Copy the line containing "Click the bold Nick Bollettieri name", then all lines after it up to and including the final line of the material, exactly and without additions.

──────

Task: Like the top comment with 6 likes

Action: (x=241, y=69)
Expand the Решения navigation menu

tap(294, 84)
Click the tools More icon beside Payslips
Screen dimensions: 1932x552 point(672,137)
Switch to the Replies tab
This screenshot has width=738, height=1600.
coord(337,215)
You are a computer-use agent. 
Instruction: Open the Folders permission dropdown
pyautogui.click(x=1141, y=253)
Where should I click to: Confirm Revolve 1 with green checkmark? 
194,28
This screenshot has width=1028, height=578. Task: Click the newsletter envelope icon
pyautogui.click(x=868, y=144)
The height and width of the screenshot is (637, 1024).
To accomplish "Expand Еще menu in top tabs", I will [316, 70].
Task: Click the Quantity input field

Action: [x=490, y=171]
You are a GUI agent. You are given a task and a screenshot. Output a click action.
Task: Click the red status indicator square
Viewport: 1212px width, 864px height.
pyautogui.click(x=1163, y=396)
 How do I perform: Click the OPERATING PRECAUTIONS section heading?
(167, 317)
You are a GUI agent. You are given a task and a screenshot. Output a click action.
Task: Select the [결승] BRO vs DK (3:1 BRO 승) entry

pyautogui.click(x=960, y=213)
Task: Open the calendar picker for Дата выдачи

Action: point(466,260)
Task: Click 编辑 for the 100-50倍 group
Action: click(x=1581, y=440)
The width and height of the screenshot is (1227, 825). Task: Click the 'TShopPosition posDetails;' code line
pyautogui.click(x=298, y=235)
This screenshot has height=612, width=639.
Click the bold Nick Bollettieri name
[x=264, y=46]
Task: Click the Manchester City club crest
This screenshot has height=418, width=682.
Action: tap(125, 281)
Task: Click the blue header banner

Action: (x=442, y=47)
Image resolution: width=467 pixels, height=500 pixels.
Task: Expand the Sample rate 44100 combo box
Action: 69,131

──────

Problem solution:
Click the bold Nick Bollettieri name
[x=264, y=46]
Task: Click the Manchester City club crest
This screenshot has height=418, width=682.
Action: tap(125, 281)
Task: Click the blue header banner

Action: (x=442, y=47)
Image resolution: width=467 pixels, height=500 pixels.
Task: Expand the Sample rate 44100 combo box
Action: 69,131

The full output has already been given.